Hamshire-Fannett Independent School District is a public school district based in unincorporated Jefferson County, Texas, United States.

It serves Hamshire, Fannett, and New Holland.

History
The district was formed in 1961 by the consolidation of Hamshire-New Holland I.S.D. and Fannett I.S.D.

In addition to Hamshire, the district also serves city of Taylor Landing as well as the unincorporated communities of Fannett, LaBelle, and Cheek.

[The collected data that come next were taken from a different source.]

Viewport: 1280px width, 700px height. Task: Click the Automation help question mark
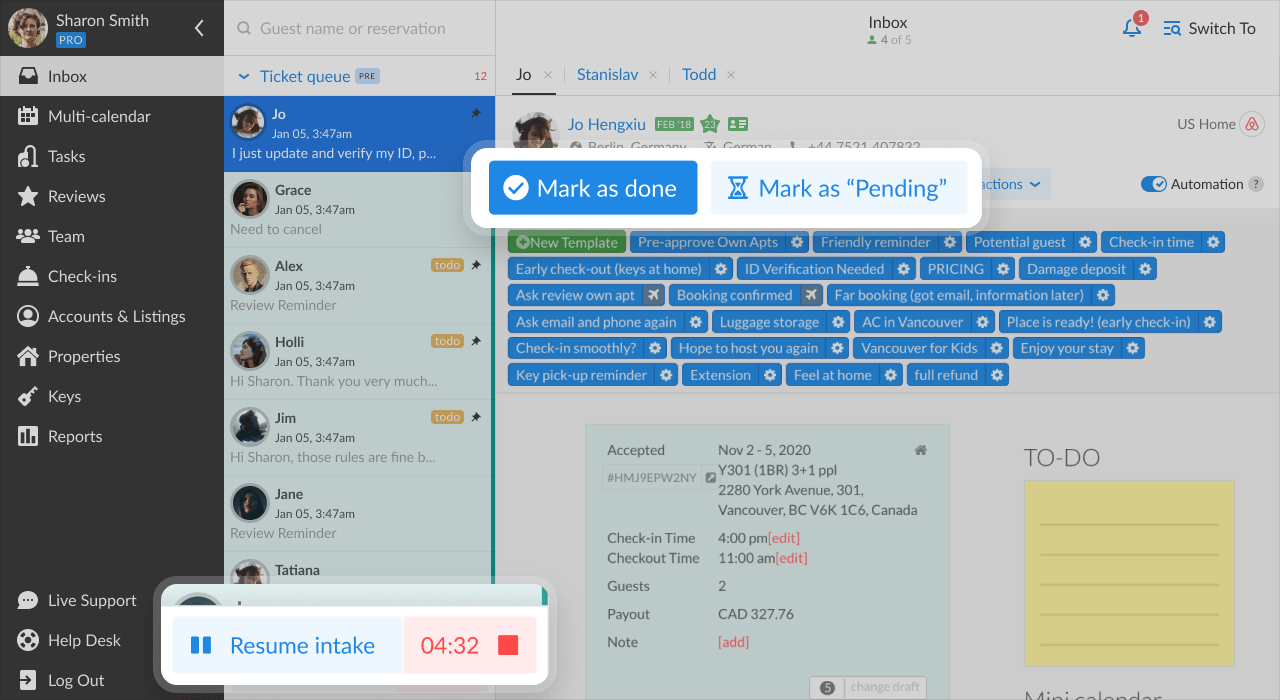click(1256, 184)
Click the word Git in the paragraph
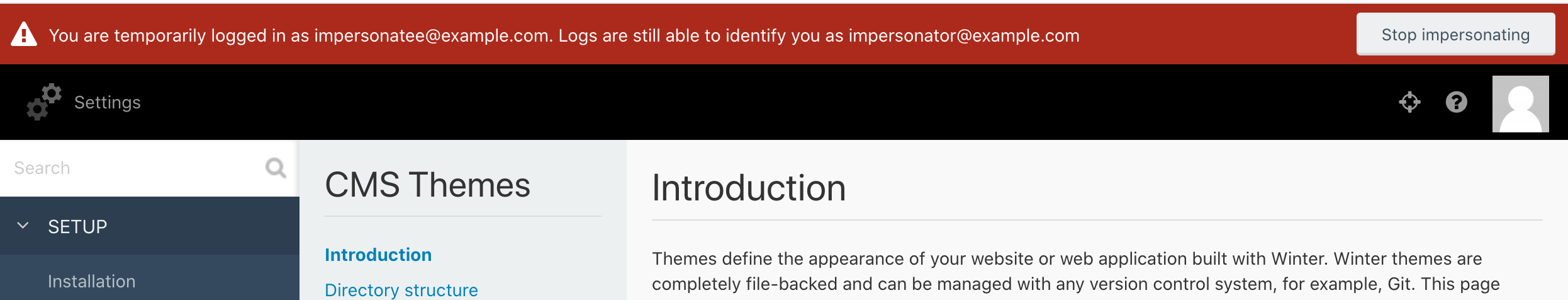 click(x=1401, y=284)
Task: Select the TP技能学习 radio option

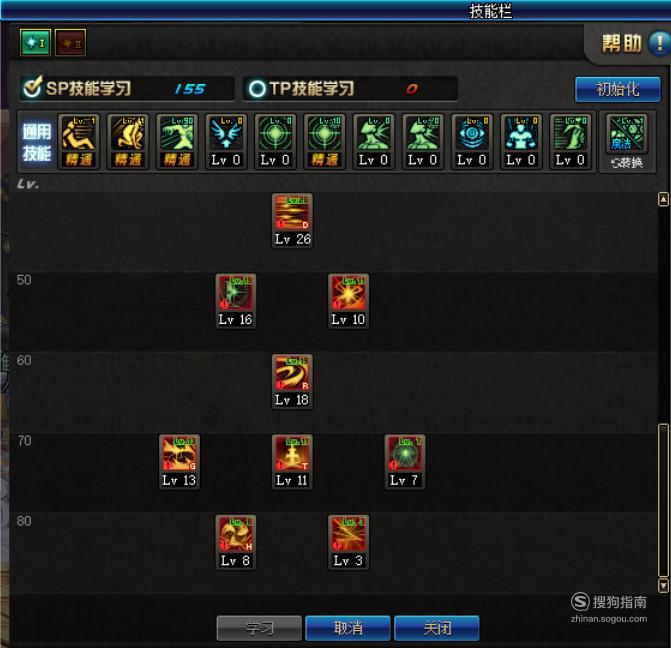Action: [257, 89]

On February 13, 1964, the Board of Trustees approved a plan for desegregating Hamshire-Fannett ISD:

WHEREAS, the Board of Trustees and the administration have carefully studied and considered the ways and means to desegregate its schools consistent with the decision of the United States Supreme Court in Brown vs. Board of Education [347 U.S. 483, 74 S.Ct. 686, 98 L.Ed. 873, 349 U.S. 294, 75 S.Ct. 753, 99 L.Ed. 1083], which provides that various local school problems may be taken into consideration in arriving at a fair and feasible plan to bring about desegregation; and

WHEREAS, the Board of Trustees and the administration have considered these local problems; and,

WHEREAS, we believe the following plan is fair to all of the children in the District and that it is best, under all attendant circumstances which are present, for this School District:

NOW, THEREFORE, BE IT RESOLVED that the following plan of desegregation be adopted by the Board of Trustees of the Hamshire-Fannett Independent School District of Jefferson County, Texas: Those qualified to attend the schools and receive instruction in the Hamshire-Fannett Independent School District in the first grade for the school year 1964-65 shall be admitted to the school nearest their residence regardless of race or color. Thereafter, the second grade through the twelfth grade shall be desegregated in succession on a grade-a-year basis during the next eleven years following the school year 1964-65 (at which time the first grade is to be desegregated under this plan).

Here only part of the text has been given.